Last | Change | Percent | |
S&P Futures | 1641.0 | -9.0 | -0.55% |
Eurostoxx Index | 2765.2 | -11.6 | -0.42% |
Oil (WTI) | 93.17 | -1.1 | -1.15% |
LIBOR | 0.273 | 0.000 | 0.00% |
US Dollar Index (DXY) | 83.71 | -0.094 | -0.11% |
10 Year Govt Bond Yield | 2.01% | -0.01% | |
Current Coupon Ginnie Mae TBA | 103.1 | 0.1 | |
Current Coupon Fannie Mae TBA | 101.9 | 0.1 | |
RPX Composite Real Estate Index | 200.2 | 0.3 | |
BankRate 30 Year Fixed Rate Mortgage | 3.77 |
Markets are lower on no real news. Today will be basically a throw-away as the bond market closes at 1:00 pm and most of the Street will be on the LIE by noon. Bonds and MBS are up small
Durable Goods orders increased 3.3% in April. Ex transportation, they increased 1.3%. Good numbers. That said, the manufacturing sentiment reports out of the various Fed banks have been subdued, to say the least.
New Home Sales jumped to a seasonally adjusted annual rate of 454,000. This is 2.3% above the revised March rate and 29% above last year. The median sales price was $271,600 and the average sales price was $330,800, both big increases, indicating more activity is happening at the high end. Strangely, McMansion builder Toll Brothers' earnings report was on the weaker side compared to its competitors.

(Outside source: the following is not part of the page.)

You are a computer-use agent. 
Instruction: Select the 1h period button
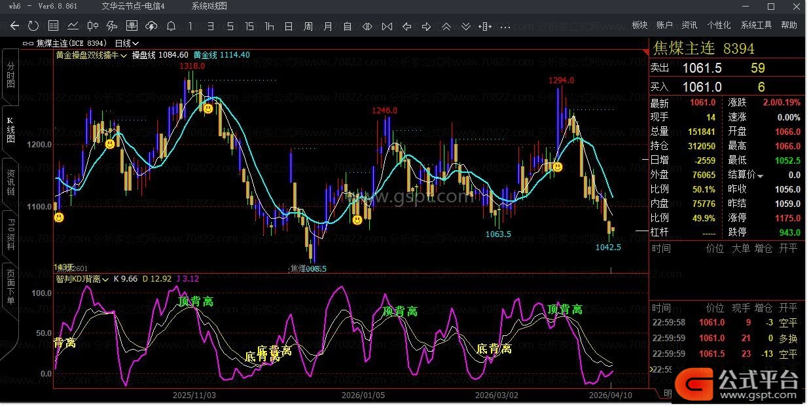[269, 26]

So far, the narrative regarding Bernake's statements in front of Congress has been that the Fed is considering tapering QE sometime this summer. My take is that is wrong, but we are seeing bear market behavior in bonds right now. Rallies are brief and quickly sold, while sell-offs seem to gather steam.